◆ **Extract provided**:
"""
The introduction to Malcolm McLachlan Harper's book "Rambles in Galloway" published in 1876 serves as an ideal opening chapter to our section on the general history of the Stewartry.

GALLOWAY — PAST AND PRESENT — RURAL ARCHITECTURE, AGRICULTURE, LITERATURE, AND SCENERY.

In searching among the old records which have furnished much of the subject-matter of these pages, an opportunity was afforded for contrasting the past and present state of Galloway — Kirkcudbrightshire, or "The Stewartry," as it is still usually called, in particular; and a brief sketch of some of the chief improvements which have taken place in modern times may be a fitting introduction to the Rambles which follow. It is scarcely possible, in this advanced period of society, to realise the primitive habits and ways of life of our forefathers. In the march of improvement, however, Galloway has not been behind; and perhaps, more than in anything else, this is observable in the character of its rural architecture and system of agriculture.

The farm-houses of old times, some of which still exist in outlandish districts, were very unpretending and uncomfortable erections. The dwelling-house, byre, and stable, usually formed one building, of low elevation, popularly known as the "long range." Sanitary arrangements, which are now so much attended to, were never considered worthy of a thought.

Only about eighty years ago, Heron, in his Journey through Scotland, writes, "that in the parish of Kirkpatrick-Durham the farm-houses are in general very mean and incommodious: the walls low and ill-built, and the covering of the roof broom, straw, or ferns; and that, near to the town of Kirkcudbright, are some wretched farm-houses, with thatched roofs without chimneys." These have pretty generally, in the Stewartry, given place to the commodious buildings of modern times, some of which, approached by gravelled walks, shrubberies, and flower-gardens, and nestling amongst trees, have quite an elegant appearance; in fact, the intelligent and enterprising farmer of our day enjoys the comforts and luxuries of life quite as much as the laird.

There is also great improvement in cottage accommodation for the cottar and labourer on many properties in the Stewartry. The primitive and rude "auld clay biggings," consisting of a but and a ben, earthen floors, with the fireplace in the middle, corresponding with a hole in the roof to serve as a chimney or lum, the roof being thatched with broom, heather, or straw, and often failing to keep out the weather, have in most places made way for neat, substantial, and roomy cottages, with slated roof, comfortable internal arrangements, and generally trim garden and flower-plot attached. There are still, however, some of the old hovels remaining, which we trust the hand of taste and progress will ere long reach and remove. The old Quaker-like meeting-houses or churches, which were the pride of our fore-fathers, have also given place to the imposing and decorative style of ecclesiastical architecture of modem times; and in almost every town, village, and parish of Galloway, the Boards under the recent Education Act are rearing, renovating, and improving school-buildings.
"""
◆ **Source material**:
"""
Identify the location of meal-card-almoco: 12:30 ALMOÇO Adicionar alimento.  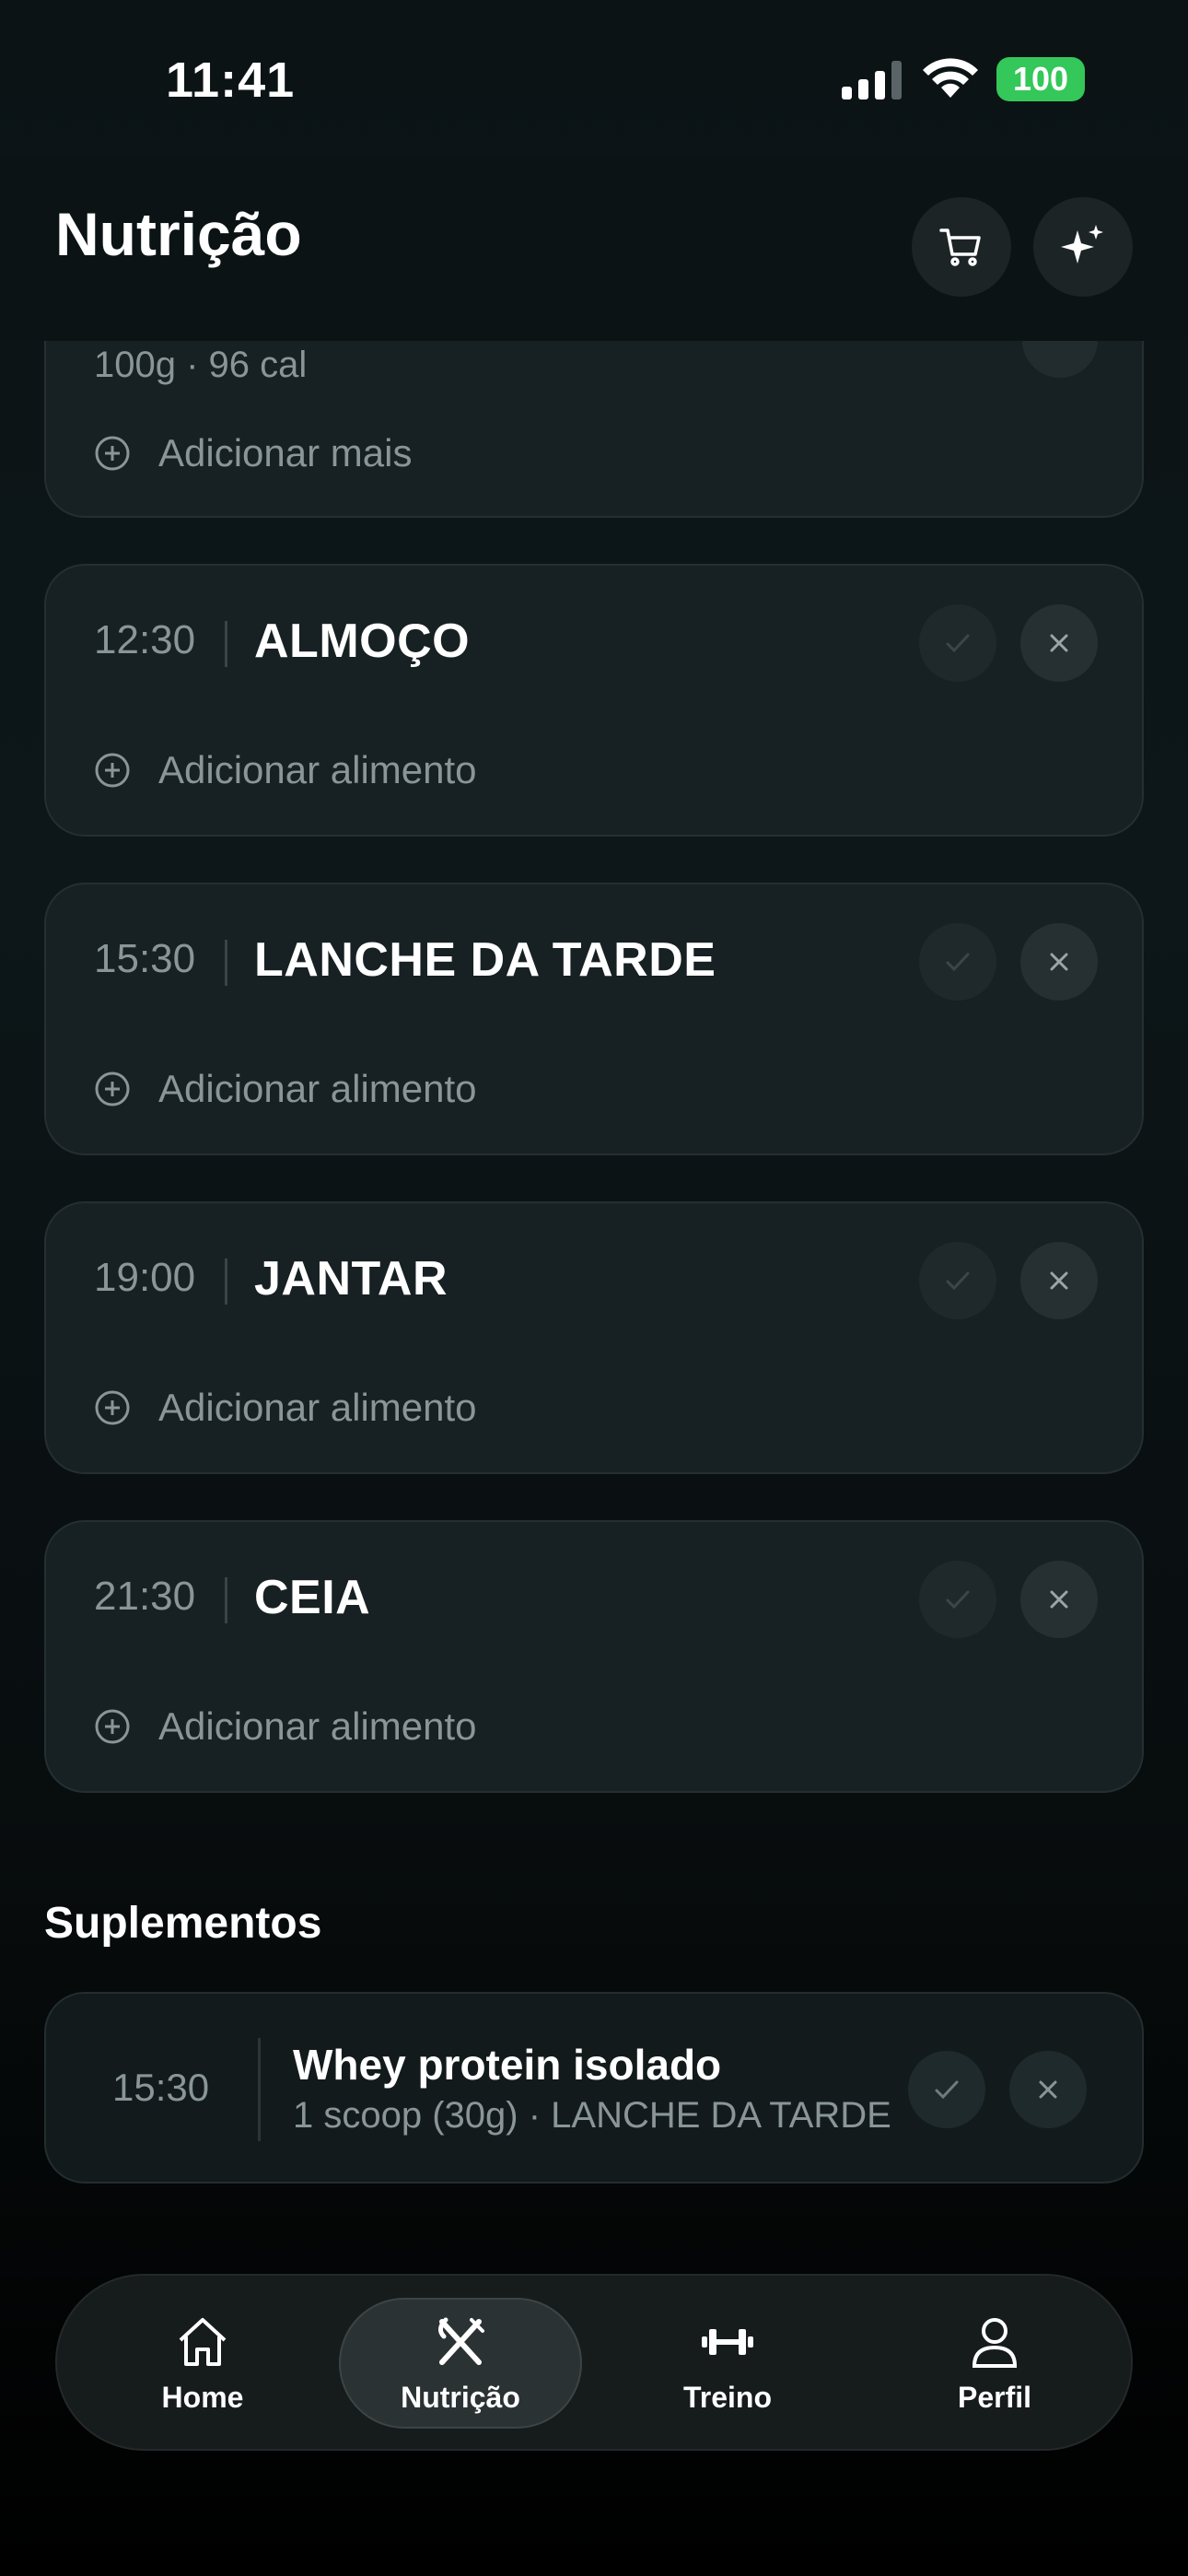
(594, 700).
"""
Resume the piece on Galloway's old and new buildings and farming, picking up right after its last sentence.

◆ **Written reply**:
In agriculture, the progress is even more marked. Towards the close of the seventeenth century the art of war was so much practiced among the Galloway lairds and their retainers that the cultivation of the soil was entirely neglected, and what are now regarded as the elementary principles of agriculture were unknown. About that time the tenure on which property was held was so uncertain, that farms were sold for two years' purchase. Then there were no large farms, no money-rents, no enclosures, and no proper rotation of crops. The greater part of the fertile districts of lower Galloway was apportioned to small squatters or crofters, who had neither the means, the inclination, nor the skill to improve the land. They held a right of pasturage in common, on the whole property of the landlord, and the small crofts around their wretched dwellings being the perpetual scene of their agricultural labours, how to improve their material or social condition was never dreamt of by them. From time immemorial this had been the usage, but shortly after the beginning of the last century various agricultural improvements were commenced.

From the rapid advance of rents about that time in other quarters, the proprietors of Galloway became aware that something was amiss in their system of husbandry, and that one of the first steps towards improvement was to enclose their properties by erecting march and sub-division fences. This innovation was first carried out by Sir Thomas Gordon of Earlston. Other proprietors soon began to follow his example; but the peasantry, foreseeing in this movement the total destruction of the tenure on which they held their property, it was resolutely resisted by them.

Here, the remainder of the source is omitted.